Mawsynram, in northeast India, gets 11,872 millimeters of rain a year. More than anywhere else on the planet. That’s where Cherrapunji Gin is made, a Dutch-Indian collaboration that turns rainfall and local botanicals into a spirit with a distinct sense of place.
The water comes out of the sky
Cherrapunji sits in Meghalaya. The subtropical highland climate produces botanicals you won’t find elsewhere. The distillery captures rainwater in a 50,000-liter stainless steel tank and uses it as the gin’s base. No tap water, no detour through the municipal supply. The rain that defines the region goes straight into the glass.

Twelve botanicals, all from the region
Cherrapunji uses twelve native botanicals from northeast India. GI-tagged Khasi mandarin (Geographical Indication, the same protected designation system Champagne uses). Kaji nemu, an aromatic lime from Assam, for the citrus edge. Smoked tea from the Lushai hills for a darker undertone.
On top of that, black and green cardamom plus wild peppercorns from Sikkim and Meghalaya. The result tastes unmistakably Indian without turning into a gimmick.

The bottle, and what’s in it
Cherrapunji cuts energy use by 70 percent and uses military-grade stainless steel bottles (155 grams) instead of glass. Eco-conscious, and reusable as a water bottle afterward. The premium feel of glass is missing though. It’s also surprisingly hard to open, I struggled with it myself.
Tasting
42.8 percent alcohol. Nosing it neat gave me goosebumps, and I don’t say that often. The aroma walks away from standard juniper-forward gin: multiple kinds of citrus, mandarin, lime, dried herbs, berries, and spices that simply don’t appear in European gins because they don’t grow here.
On the palate it’s peppery, floral, herbal. Tight structure, a taut finish that shows the 42.8 percent without going harsh.
Over ice the melting water brings dilution, and with it a new layer: citrus, apple, cinnamon, pepper, coriander. The alcohol edge softens, the gin gets fresher without losing anything.
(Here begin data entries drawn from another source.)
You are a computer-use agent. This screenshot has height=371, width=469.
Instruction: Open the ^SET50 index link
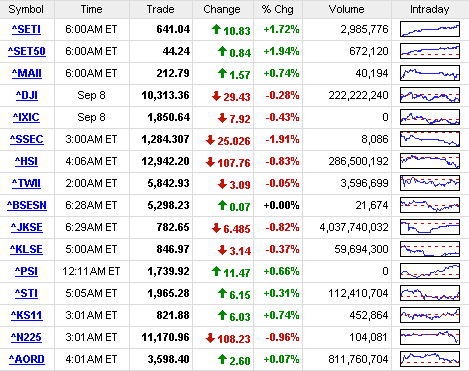coord(27,51)
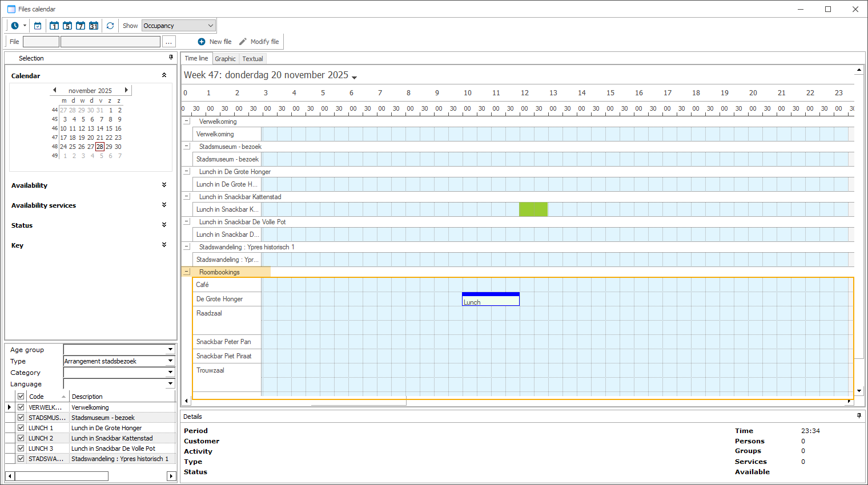This screenshot has width=868, height=485.
Task: Select the green Snackbar Kattenstad time block
Action: point(533,209)
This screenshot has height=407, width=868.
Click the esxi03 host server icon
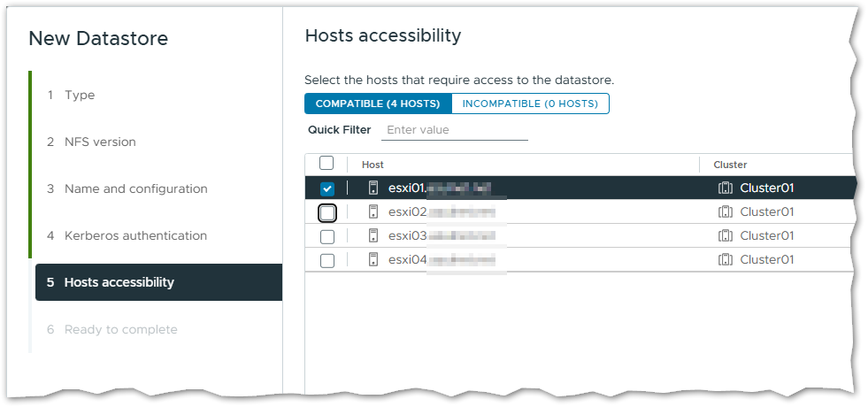(373, 236)
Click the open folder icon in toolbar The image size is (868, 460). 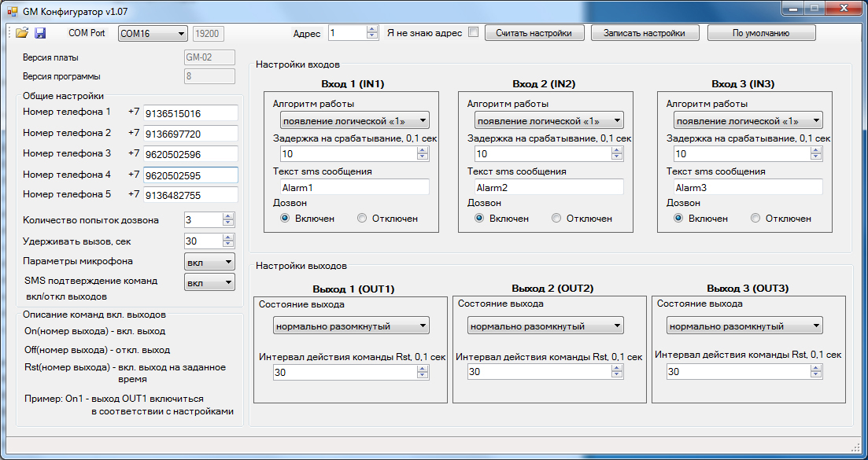(22, 33)
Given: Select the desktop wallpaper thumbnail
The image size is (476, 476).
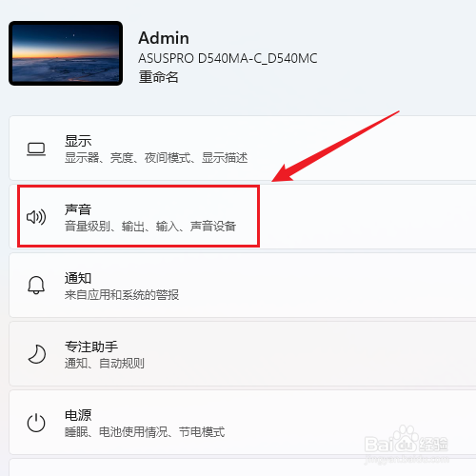Looking at the screenshot, I should click(66, 53).
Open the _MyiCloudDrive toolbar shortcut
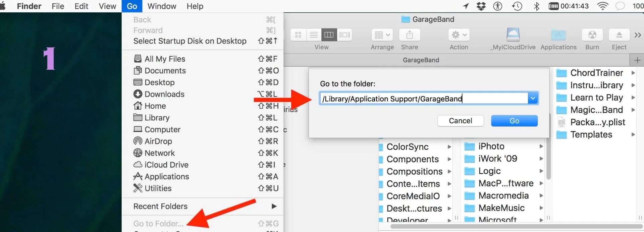644x232 pixels. tap(513, 35)
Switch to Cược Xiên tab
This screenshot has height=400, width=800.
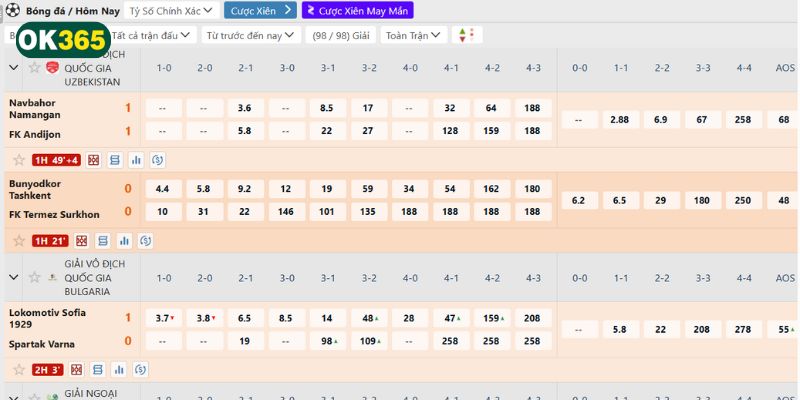(259, 10)
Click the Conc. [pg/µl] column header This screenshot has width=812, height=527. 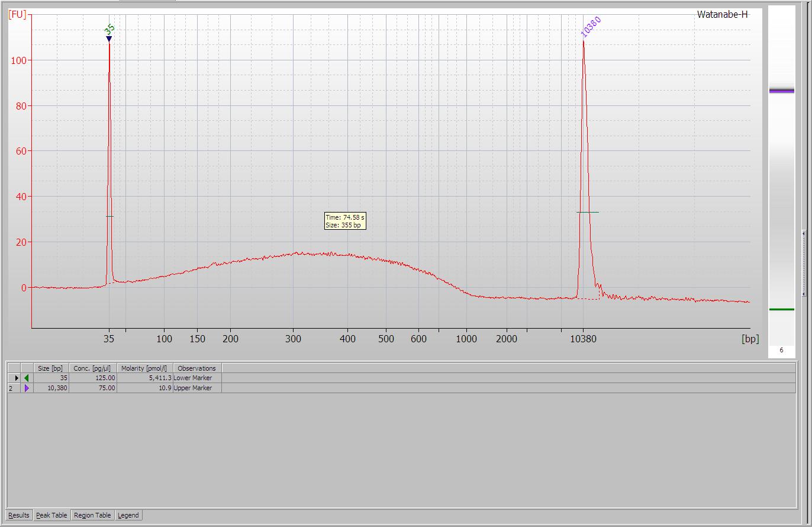coord(92,368)
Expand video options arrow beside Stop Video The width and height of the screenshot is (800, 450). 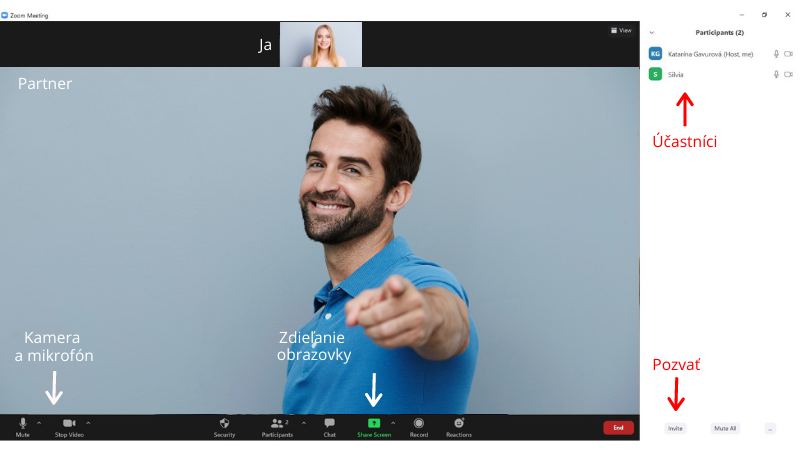click(88, 423)
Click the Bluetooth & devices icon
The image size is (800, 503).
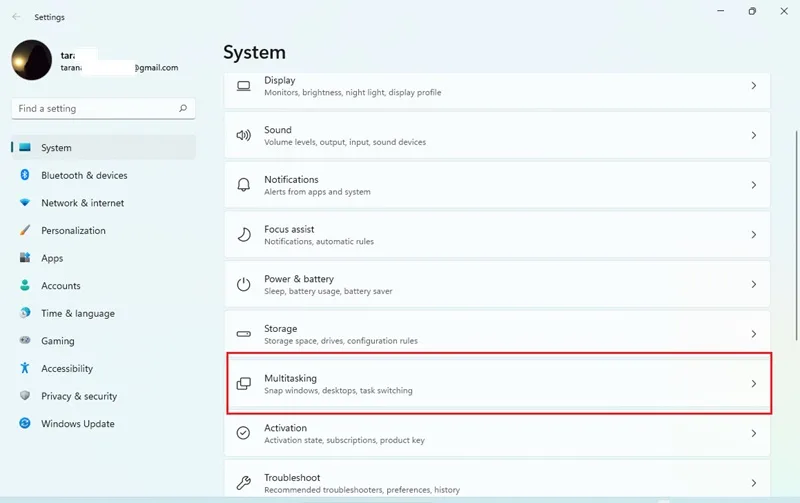tap(24, 175)
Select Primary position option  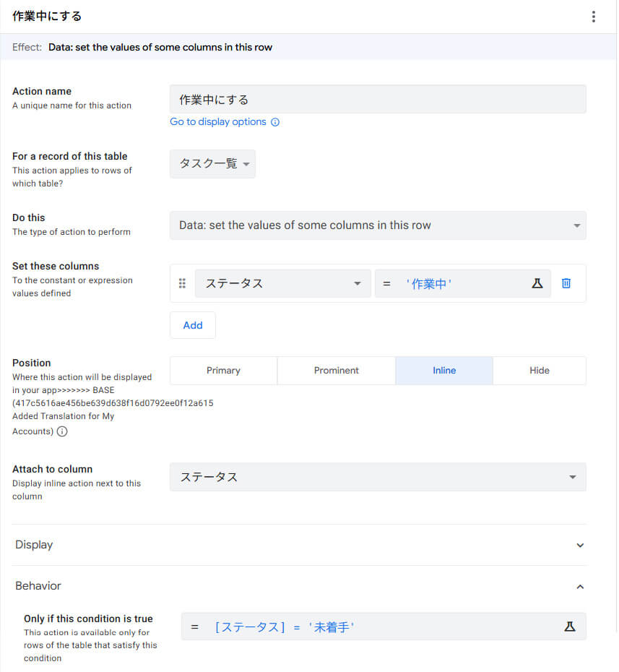click(223, 371)
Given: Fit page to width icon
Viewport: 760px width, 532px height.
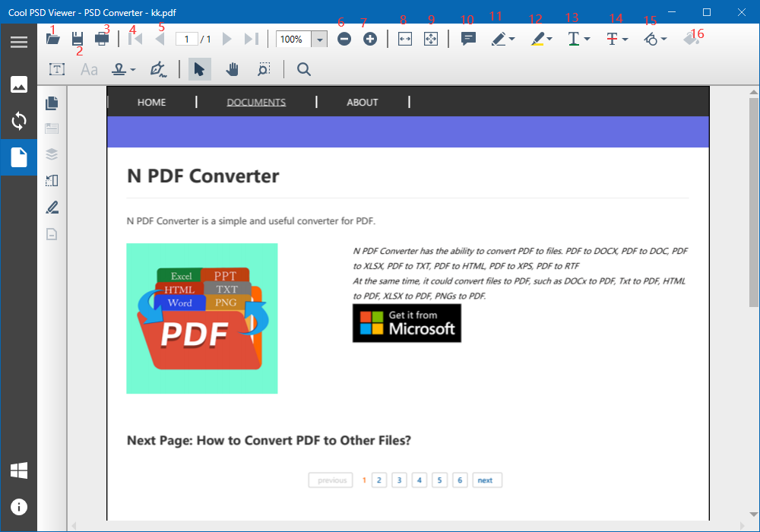Looking at the screenshot, I should coord(405,39).
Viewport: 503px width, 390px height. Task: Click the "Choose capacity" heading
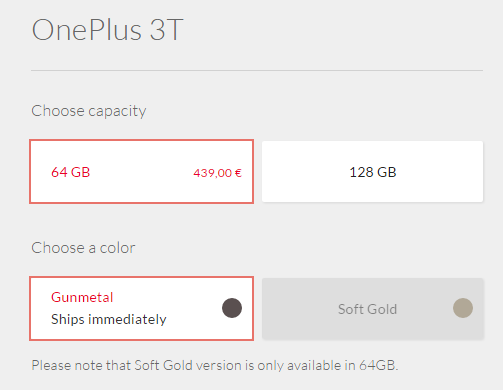click(x=89, y=111)
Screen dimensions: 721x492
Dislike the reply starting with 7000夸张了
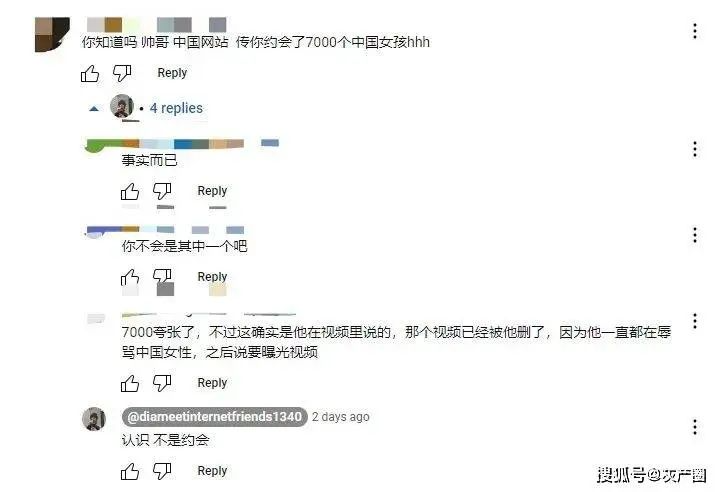click(162, 383)
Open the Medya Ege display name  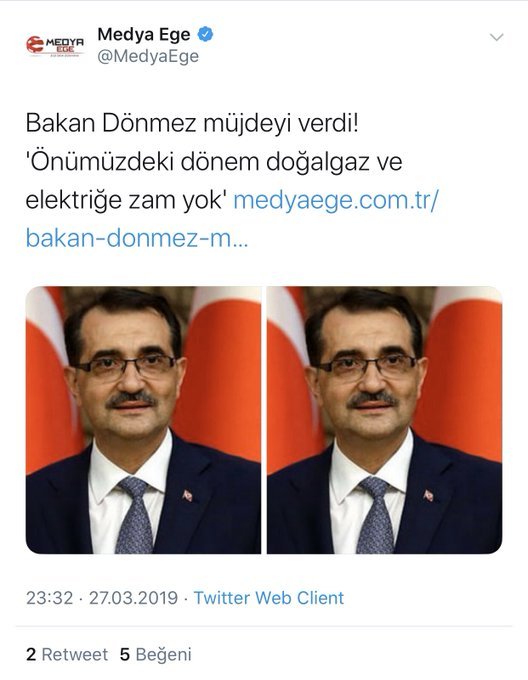pos(143,35)
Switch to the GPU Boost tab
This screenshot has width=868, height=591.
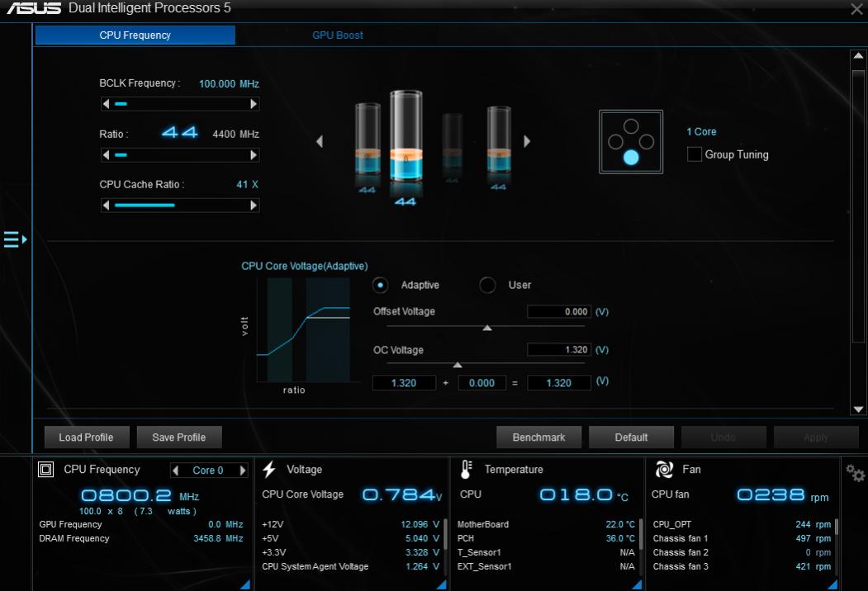pyautogui.click(x=337, y=35)
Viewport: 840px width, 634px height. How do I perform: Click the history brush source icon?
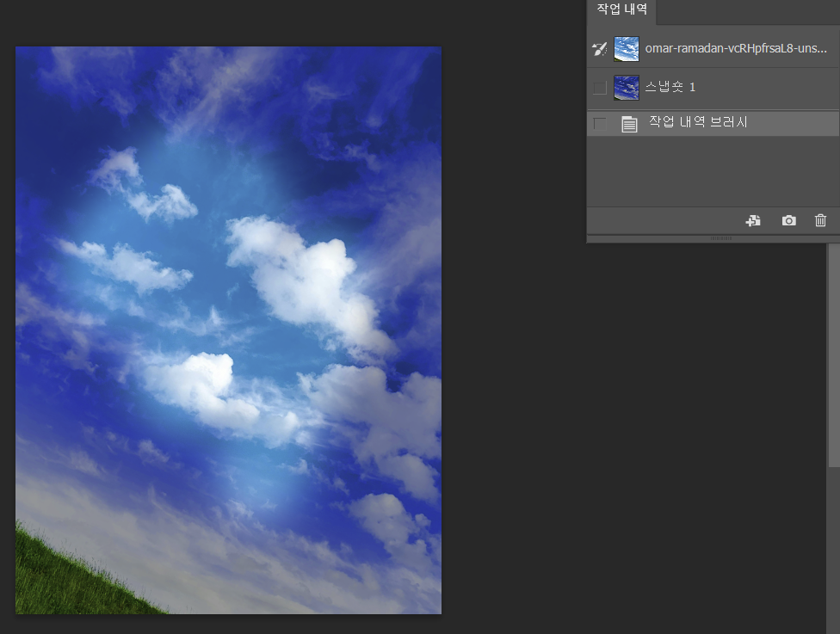tap(600, 50)
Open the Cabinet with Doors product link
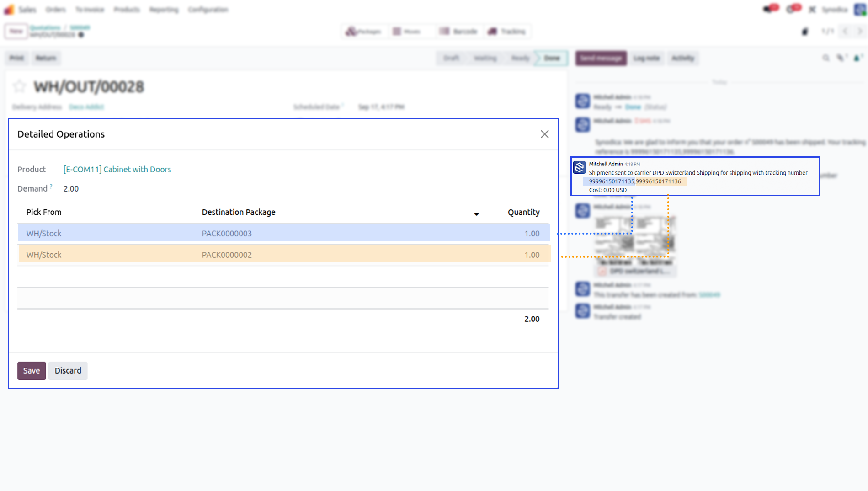 click(x=117, y=169)
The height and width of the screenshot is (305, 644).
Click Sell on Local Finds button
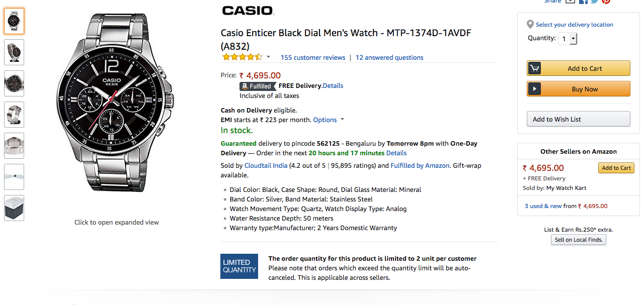point(578,240)
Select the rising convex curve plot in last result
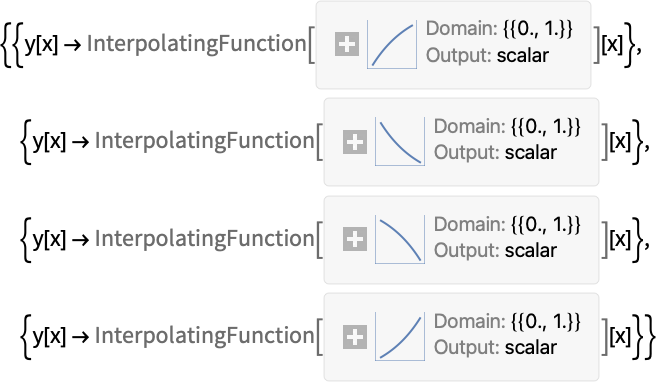Viewport: 659px width, 385px height. (400, 337)

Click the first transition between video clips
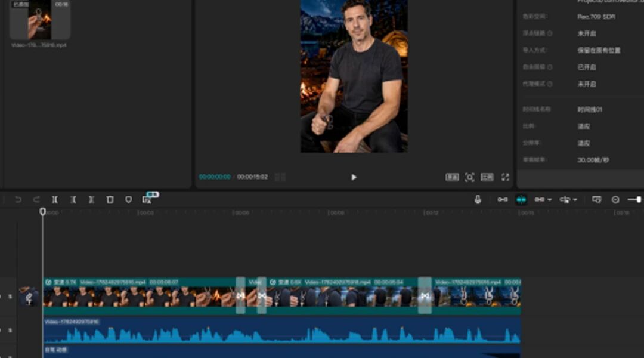click(241, 295)
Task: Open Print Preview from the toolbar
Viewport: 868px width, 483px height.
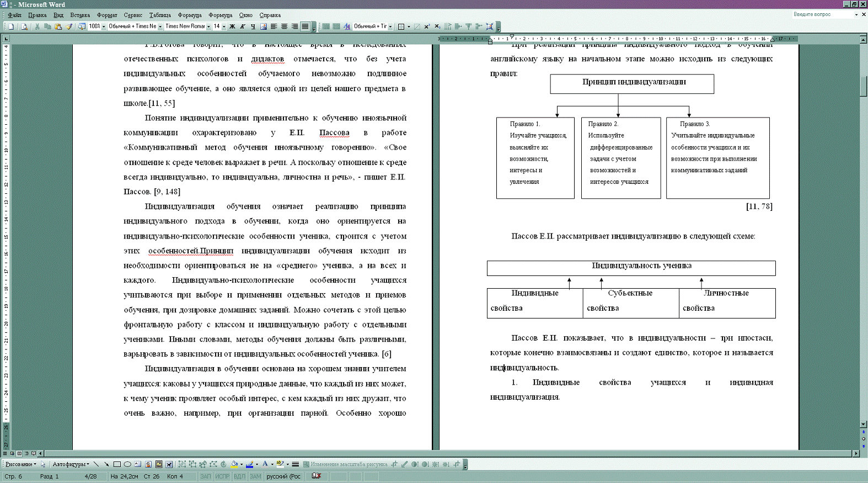Action: (24, 26)
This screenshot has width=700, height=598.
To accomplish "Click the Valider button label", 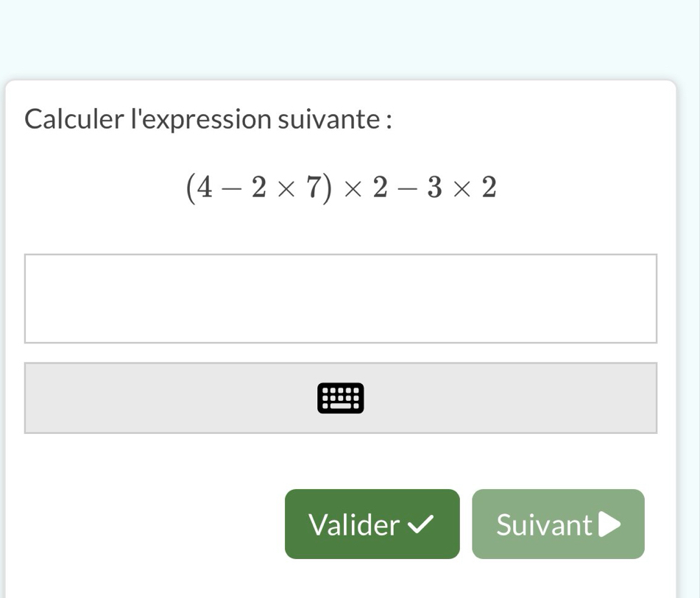I will tap(353, 524).
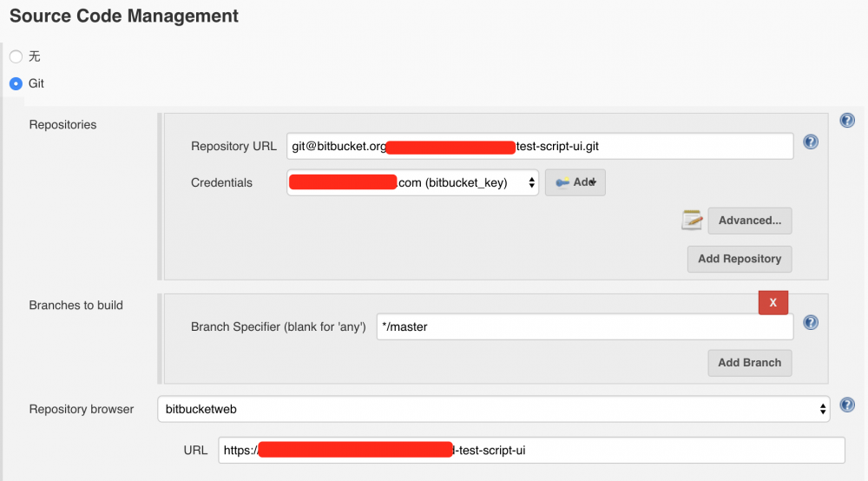
Task: Click the Add Branch button
Action: (x=750, y=363)
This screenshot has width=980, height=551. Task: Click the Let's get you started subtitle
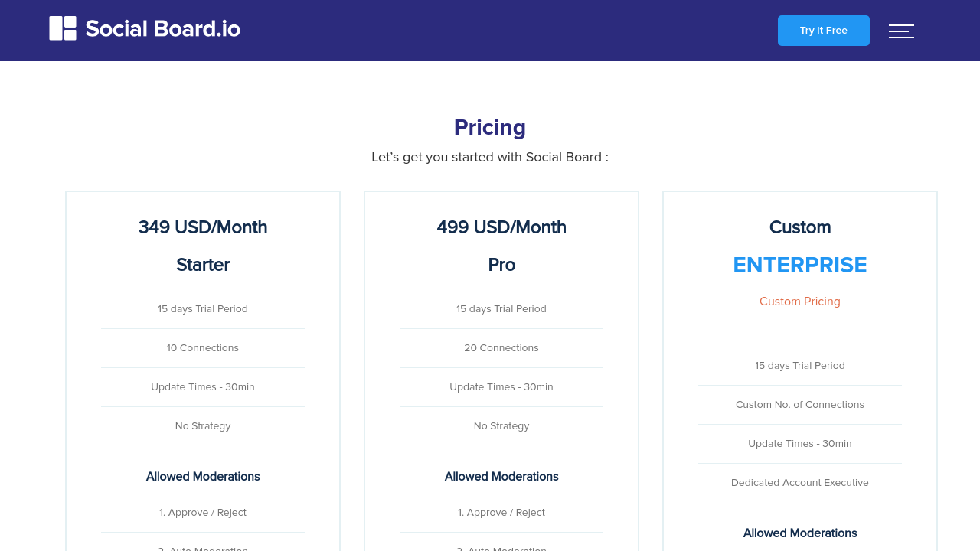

It works with tonic too, though that felt like a waste. My preference was neat or with a single ice cube in a wine glass. That gives the aromatics the room they deserve.
The verdict
Cherrapunji has won at the London Spirits Competition, World Gin Awards, and International Wine & Spirits Competition. Deserved. A gin that doesn’t disguise its origin but amplifies it. Taste it neat first. Decide on tonic afterward.